In the heart of the Sota in Benin, a young conservationist named Ange stood in front of a camera trap, marveling at the sight of vultures captured in the frame. These vultures were not just part of the park's wildlife; they were an indicator of the park’s ecosystem health and vital to the surrounding communities. But despite their importance, vultures, especially the critically endangered Gyps africanus, faced massive threats from poisoning, habitat loss, and lack of adequate monitoring.

Ange had long been involved in wildlife conservation but found it frustrating to track species like vultures using outdated and labor-intensive methods. Surveys were often sporadic, and even experienced conservationists struggled with the time-consuming task of manual identification of vulture species. The need for a more efficient and accurate way to monitor these birds was clear, but it was unclear how to make that leap. That was until Ange learned about our solution. He was intrigued and had seen firsthand how limited resources often hindered effective monitoring, and this seemed like the perfect way to ensure more accurate, real-time data.

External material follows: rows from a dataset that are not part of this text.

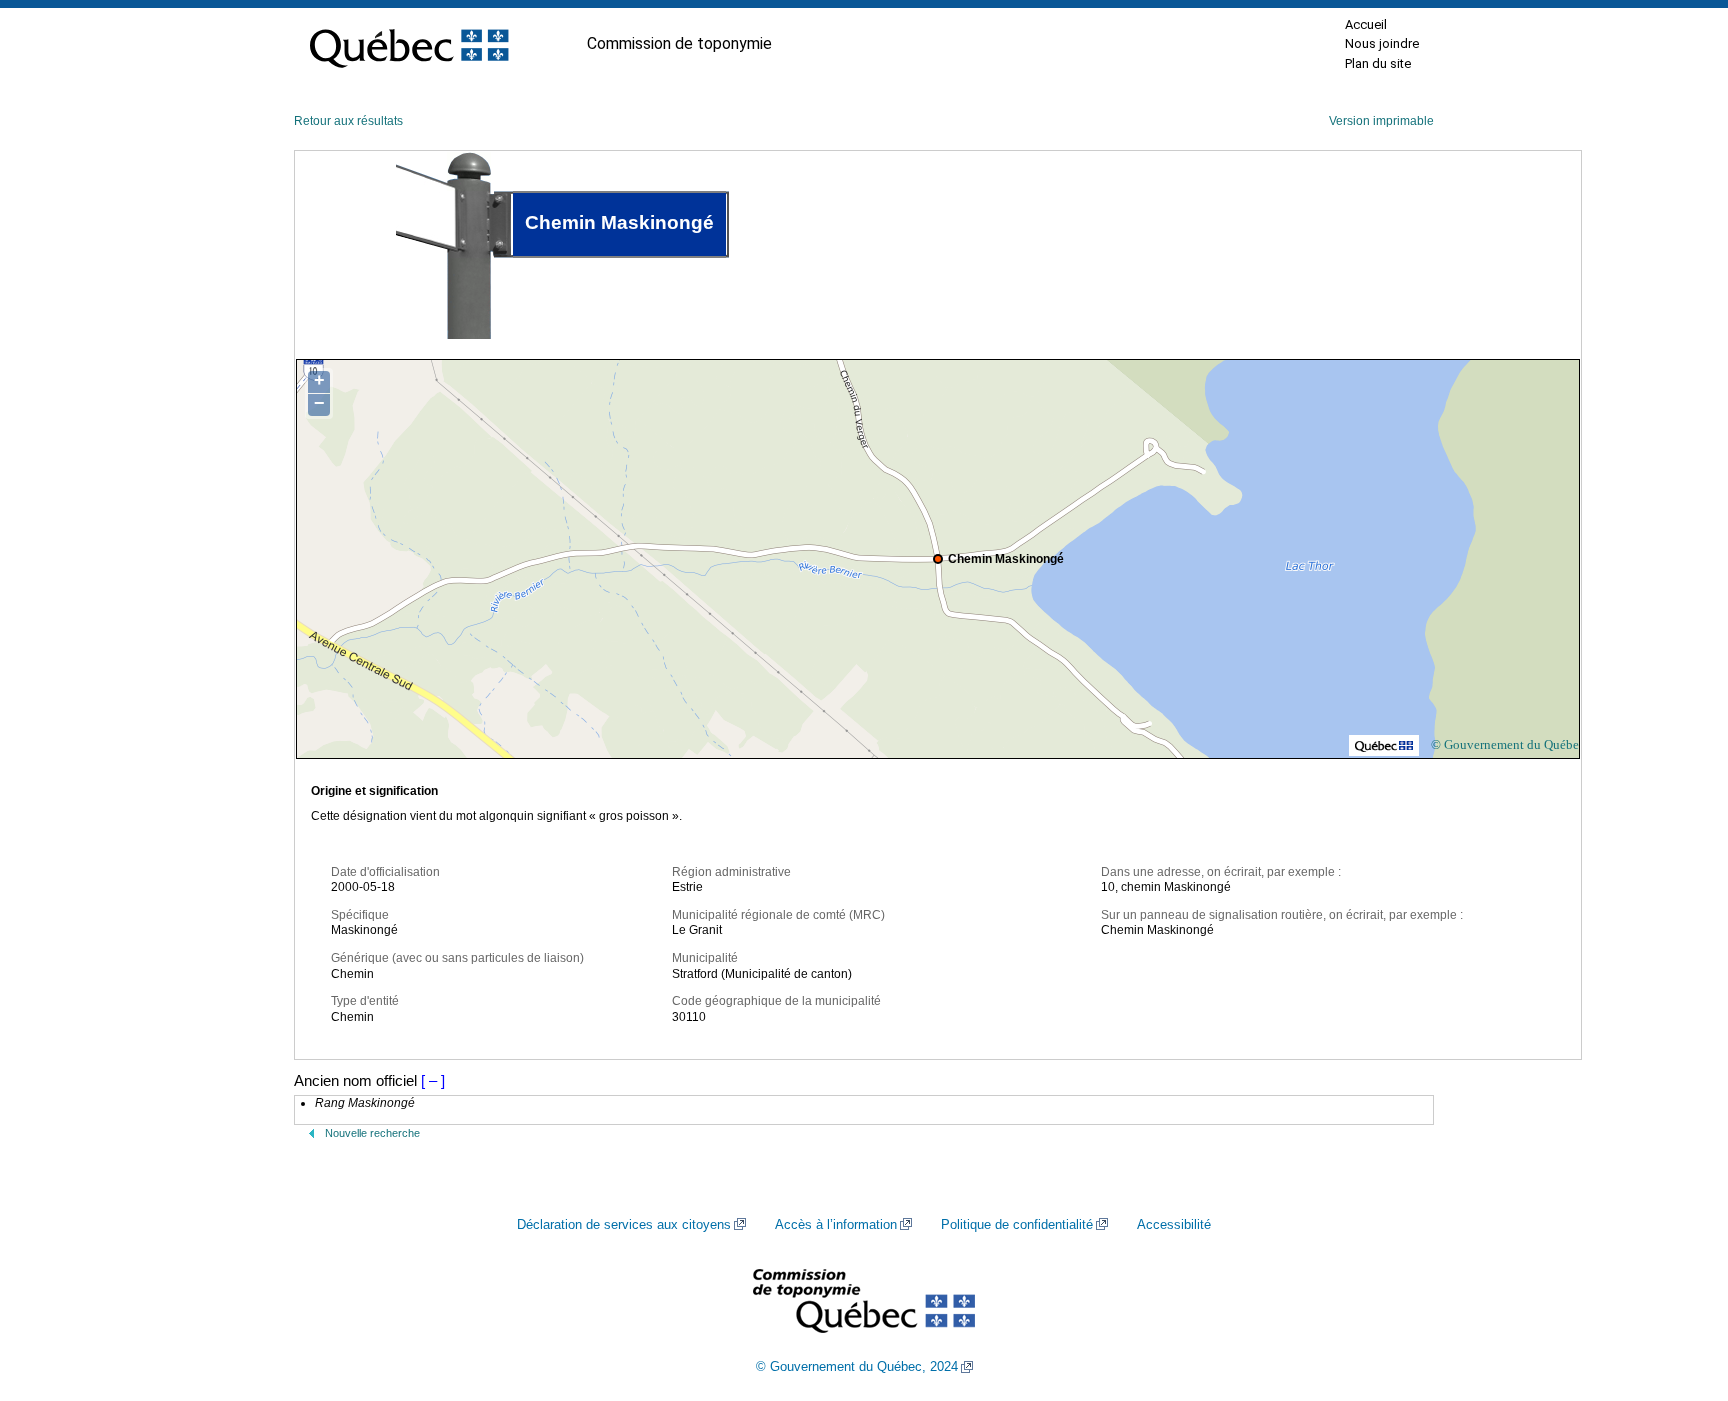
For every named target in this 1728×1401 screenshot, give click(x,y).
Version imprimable (1381, 121)
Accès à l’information (836, 1225)
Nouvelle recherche (372, 1133)
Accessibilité (1174, 1225)
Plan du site (1378, 63)
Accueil (1366, 24)
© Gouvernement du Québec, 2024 (857, 1367)
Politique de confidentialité (1017, 1225)
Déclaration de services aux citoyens (624, 1225)
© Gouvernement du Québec (1508, 744)
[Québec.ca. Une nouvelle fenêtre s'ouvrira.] (409, 44)
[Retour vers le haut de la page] (1678, 1291)
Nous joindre (1382, 43)
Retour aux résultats (348, 121)
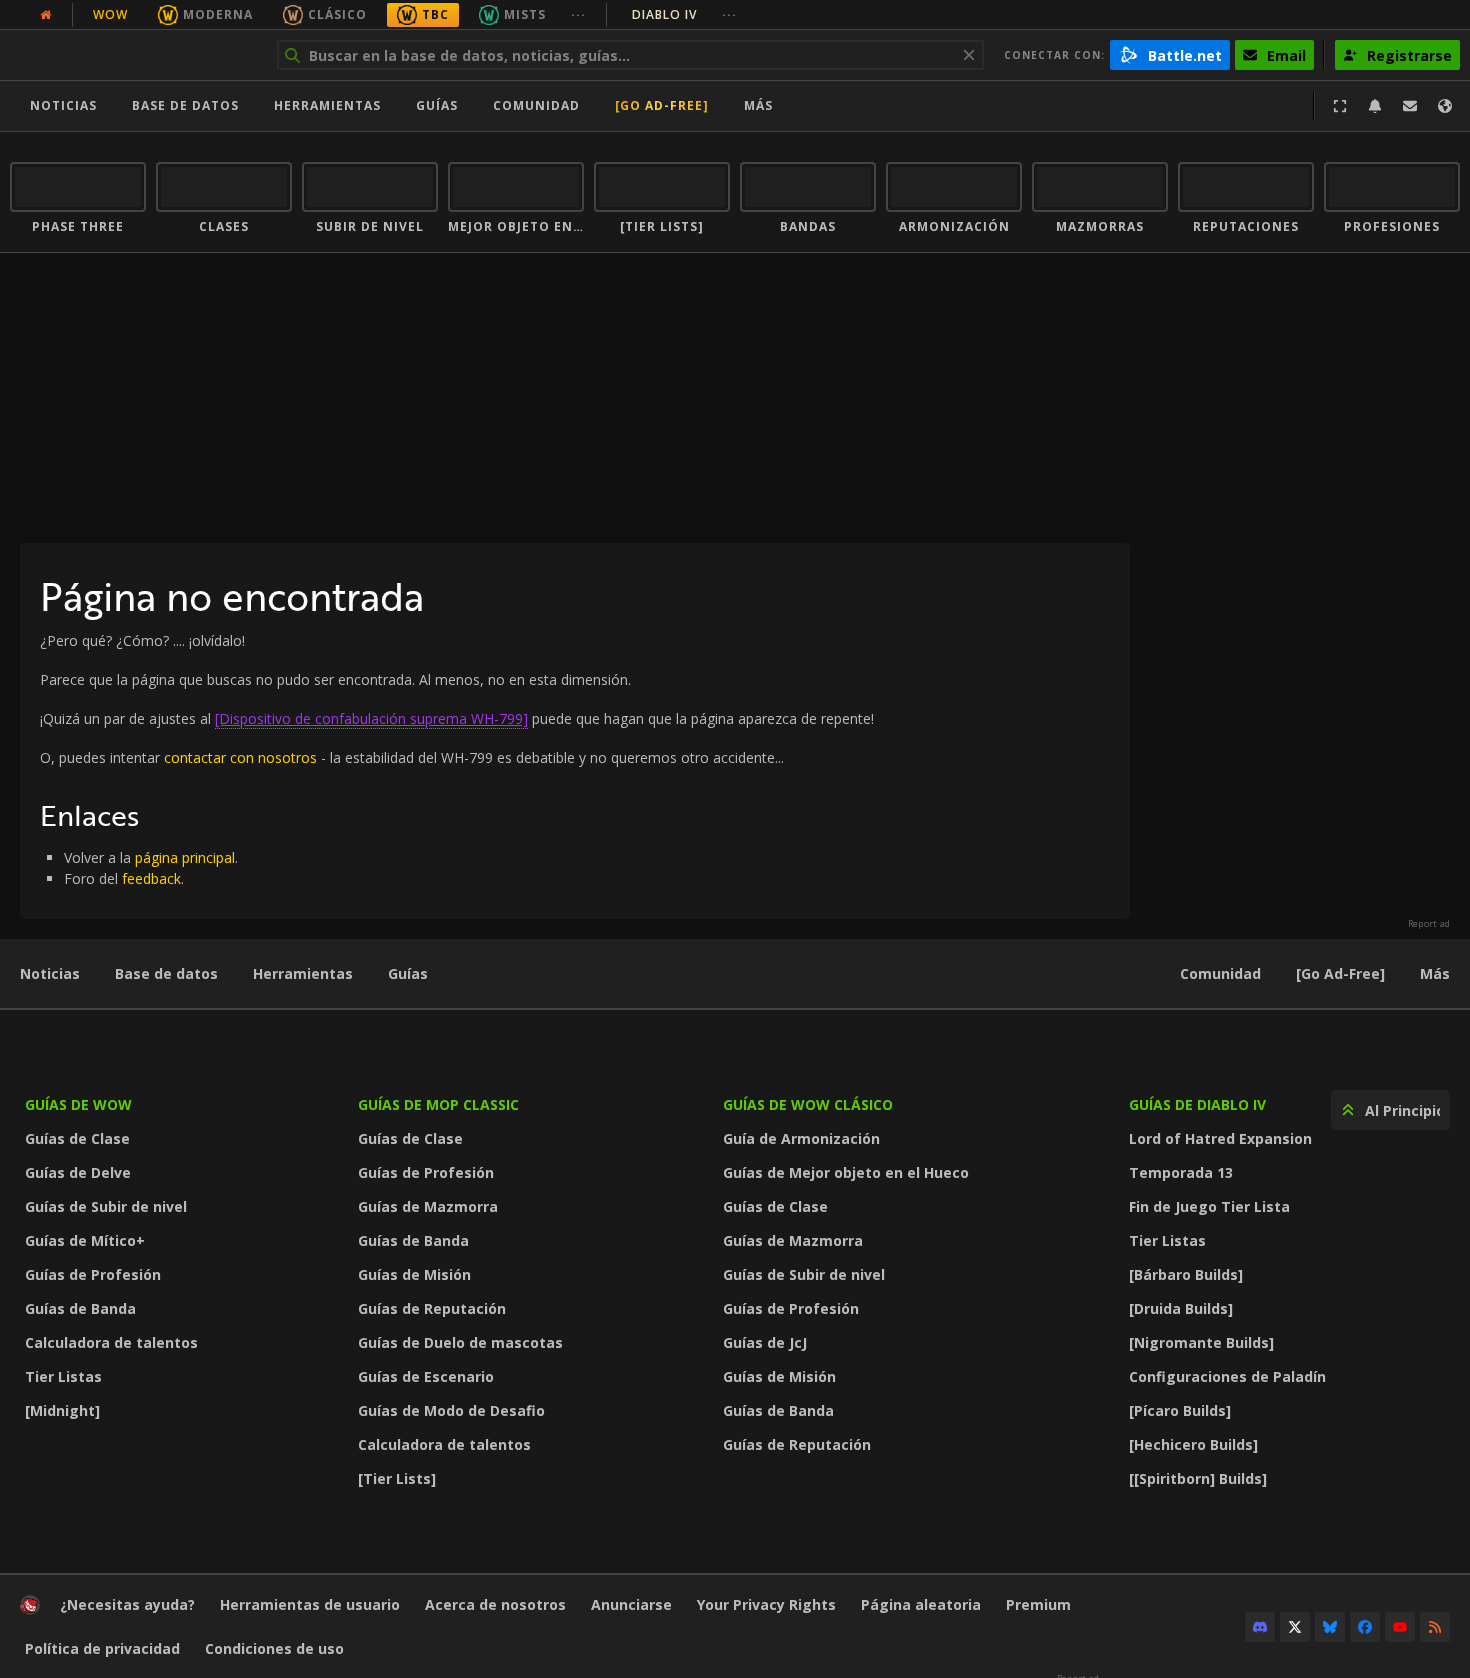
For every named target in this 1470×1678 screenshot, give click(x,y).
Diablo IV (684, 14)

Ange and her team began using the tool in Sota. Within the first few months, they saw a dramatic shift in how they operated. The tool not only identified vultures with accuracy but also helped track their daily activity and population density. In Kempiana and Manyeleti Reserves in South Africa, where the model was also tested, the results were equally transformative. Researchers were now able to quickly assess vulture presence and behavior without hours of fieldwork.

The impact on Aminata’s work was profound. No longer was she limited by the constraints of traditional methods. Instead, she now had access to a robust, scalable, and efficient monitoring tool that not only supported vulture conservation but also contributed to the long-term sustainability of ecosystems in Africa. Aminata’s success story is a testament to the power of innovation in conservation. It shows how the fusion of technology and local expertise can create real change in protecting vulnerable species and ensuring the health of our planet.